*Task item*: In the passage about Mr Blair and Sir Alex below, start at "From the second" and end after "been written already.". Output that stretch word for word.

*Source extract*:
From the second they picked these fights, Nemesis was on her way and the game was up. The billionaires, John Magnier and JP McManus, tormented Fergie with dirt dug by the fearsome investigators at Kroll; and then gleefully sold their shares in Manchester United to the Glazer family, which will shortly invite Sir Alex to depart his post. Of the disintegration of Mr Blair's reputation for competence and honesty, enough has been written already.

There are other parallels to keep the PhD student busy. Both had heart conditions surgically dealt with at much the same time (clearly the result of allowing Alastair Campbell into the bloodstream), and both had a monomaniacal, bully-boy favourite they over-indulged until he started publicly slagging off his colleagues. Eventually, again at the same time, our fallen titans showed the same clinical ruthlessness in discharging Roy Keane and David Blunkett respectively. Far from re-establishing their authority, however, the sackings exposed the true desperation of their positions.

In the dark hours since, they have clung to one another like the drowning men they are, Mr Blair telling an interviewer that the one manager he'd want in his Cabinet is Sir Alex. Which says as much about his judgement of a player's form as Sir Alex's purchase of Juan Sebastian Veron once said about his.

*Dataset content*:

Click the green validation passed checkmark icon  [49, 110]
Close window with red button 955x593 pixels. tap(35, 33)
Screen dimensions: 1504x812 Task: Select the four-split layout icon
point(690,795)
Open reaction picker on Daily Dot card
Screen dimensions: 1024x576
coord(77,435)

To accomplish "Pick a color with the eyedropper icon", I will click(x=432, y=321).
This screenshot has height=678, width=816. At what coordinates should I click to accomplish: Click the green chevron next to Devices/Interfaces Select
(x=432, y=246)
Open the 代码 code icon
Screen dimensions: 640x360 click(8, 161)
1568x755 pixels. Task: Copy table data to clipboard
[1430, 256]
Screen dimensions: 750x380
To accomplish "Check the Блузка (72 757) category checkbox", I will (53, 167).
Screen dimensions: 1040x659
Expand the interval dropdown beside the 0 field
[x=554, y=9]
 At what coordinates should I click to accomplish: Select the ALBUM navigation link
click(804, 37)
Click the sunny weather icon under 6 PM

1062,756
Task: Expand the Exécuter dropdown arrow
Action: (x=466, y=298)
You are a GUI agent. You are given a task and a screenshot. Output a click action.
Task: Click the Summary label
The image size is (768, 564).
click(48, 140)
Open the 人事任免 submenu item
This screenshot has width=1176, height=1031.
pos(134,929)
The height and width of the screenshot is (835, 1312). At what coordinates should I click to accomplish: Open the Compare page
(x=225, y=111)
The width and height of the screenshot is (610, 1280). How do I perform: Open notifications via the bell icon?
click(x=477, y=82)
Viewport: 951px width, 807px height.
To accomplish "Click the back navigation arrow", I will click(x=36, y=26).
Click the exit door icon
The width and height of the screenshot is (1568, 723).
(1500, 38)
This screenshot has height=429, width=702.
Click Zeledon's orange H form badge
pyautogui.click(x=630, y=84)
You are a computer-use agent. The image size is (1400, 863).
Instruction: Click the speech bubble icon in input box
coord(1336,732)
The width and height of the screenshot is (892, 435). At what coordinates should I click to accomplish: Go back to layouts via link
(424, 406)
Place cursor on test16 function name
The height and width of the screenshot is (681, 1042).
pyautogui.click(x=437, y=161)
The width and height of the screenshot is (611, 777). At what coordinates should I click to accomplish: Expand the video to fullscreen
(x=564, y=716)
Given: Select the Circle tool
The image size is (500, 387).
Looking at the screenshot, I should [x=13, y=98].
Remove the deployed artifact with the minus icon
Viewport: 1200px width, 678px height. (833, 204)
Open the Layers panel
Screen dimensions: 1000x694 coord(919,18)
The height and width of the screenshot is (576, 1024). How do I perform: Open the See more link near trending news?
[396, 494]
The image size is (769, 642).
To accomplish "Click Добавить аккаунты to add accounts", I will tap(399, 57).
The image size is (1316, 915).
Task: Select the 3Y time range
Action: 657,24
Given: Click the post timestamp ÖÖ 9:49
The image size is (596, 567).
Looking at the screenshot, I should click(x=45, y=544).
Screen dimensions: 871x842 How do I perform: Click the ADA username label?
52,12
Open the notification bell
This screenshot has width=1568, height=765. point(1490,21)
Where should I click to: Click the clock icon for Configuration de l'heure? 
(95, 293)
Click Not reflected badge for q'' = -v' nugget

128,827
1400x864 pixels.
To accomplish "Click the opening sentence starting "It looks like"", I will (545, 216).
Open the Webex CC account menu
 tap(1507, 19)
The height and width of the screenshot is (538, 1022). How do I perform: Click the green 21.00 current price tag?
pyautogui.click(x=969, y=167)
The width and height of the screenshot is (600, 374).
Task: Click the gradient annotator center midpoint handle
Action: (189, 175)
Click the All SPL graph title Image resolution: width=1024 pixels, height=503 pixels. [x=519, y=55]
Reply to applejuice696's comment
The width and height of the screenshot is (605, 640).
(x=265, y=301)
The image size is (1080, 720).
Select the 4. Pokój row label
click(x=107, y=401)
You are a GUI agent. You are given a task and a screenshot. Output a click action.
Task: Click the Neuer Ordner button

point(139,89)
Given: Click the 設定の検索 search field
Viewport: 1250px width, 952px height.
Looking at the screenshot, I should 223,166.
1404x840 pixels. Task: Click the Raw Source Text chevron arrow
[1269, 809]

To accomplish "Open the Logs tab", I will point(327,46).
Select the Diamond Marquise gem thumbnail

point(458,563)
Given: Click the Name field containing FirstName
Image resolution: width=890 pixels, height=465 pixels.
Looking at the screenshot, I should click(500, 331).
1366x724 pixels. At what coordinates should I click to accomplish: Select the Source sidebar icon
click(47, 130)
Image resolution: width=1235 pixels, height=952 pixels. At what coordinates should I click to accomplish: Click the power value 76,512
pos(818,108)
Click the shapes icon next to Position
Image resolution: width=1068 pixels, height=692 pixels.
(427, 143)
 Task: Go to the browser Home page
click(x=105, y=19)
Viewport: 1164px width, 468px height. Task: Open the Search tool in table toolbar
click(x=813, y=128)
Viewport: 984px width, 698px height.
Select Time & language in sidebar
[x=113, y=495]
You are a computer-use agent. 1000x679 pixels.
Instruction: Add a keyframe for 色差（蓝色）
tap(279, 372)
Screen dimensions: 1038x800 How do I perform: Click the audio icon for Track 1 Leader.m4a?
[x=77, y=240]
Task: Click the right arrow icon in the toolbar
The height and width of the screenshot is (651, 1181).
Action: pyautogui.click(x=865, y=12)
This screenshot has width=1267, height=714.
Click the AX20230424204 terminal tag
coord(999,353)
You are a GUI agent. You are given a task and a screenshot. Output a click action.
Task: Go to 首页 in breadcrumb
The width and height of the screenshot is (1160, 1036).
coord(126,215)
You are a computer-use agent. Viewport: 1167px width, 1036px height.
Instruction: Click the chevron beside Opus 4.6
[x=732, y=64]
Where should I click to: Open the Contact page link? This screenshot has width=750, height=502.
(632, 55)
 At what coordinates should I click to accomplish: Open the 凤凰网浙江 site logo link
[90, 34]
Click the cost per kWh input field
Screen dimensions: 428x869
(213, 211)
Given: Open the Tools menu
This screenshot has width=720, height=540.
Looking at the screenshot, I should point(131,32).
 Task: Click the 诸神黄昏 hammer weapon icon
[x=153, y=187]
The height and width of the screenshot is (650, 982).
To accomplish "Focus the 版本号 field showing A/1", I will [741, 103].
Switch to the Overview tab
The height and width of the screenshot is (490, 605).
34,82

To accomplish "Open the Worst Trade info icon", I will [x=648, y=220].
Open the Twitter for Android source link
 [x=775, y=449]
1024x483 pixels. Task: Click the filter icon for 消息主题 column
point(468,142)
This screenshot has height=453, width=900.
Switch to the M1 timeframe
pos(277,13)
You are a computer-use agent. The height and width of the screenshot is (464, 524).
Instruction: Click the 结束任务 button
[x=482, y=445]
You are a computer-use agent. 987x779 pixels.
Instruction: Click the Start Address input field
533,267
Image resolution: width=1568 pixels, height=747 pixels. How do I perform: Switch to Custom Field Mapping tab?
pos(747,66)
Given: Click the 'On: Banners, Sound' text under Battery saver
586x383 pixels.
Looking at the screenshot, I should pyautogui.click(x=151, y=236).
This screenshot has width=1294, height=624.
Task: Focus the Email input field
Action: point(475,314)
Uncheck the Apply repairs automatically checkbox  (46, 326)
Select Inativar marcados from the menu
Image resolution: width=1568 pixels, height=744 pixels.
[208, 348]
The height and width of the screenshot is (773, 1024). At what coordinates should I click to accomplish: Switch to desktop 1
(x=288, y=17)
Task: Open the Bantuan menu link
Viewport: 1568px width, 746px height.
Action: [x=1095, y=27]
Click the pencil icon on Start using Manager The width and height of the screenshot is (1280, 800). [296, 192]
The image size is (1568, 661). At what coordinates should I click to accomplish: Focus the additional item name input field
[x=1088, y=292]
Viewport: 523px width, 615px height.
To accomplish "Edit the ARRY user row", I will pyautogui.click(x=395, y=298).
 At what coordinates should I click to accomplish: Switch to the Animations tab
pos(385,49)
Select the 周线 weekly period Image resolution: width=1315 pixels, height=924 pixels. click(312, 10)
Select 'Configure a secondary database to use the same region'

*Answer to this task*:
From the second they picked these fights, Nemesis was on her way and the game was up. The billionaires, John Magnier and JP McManus, tormented Fergie with dirt dug by the fearsome investigators at Kroll; and then gleefully sold their shares in Manchester United to the Glazer family, which will shortly invite Sir Alex to depart his post. Of the disintegration of Mr Blair's reputation for competence and honesty, enough has been written already.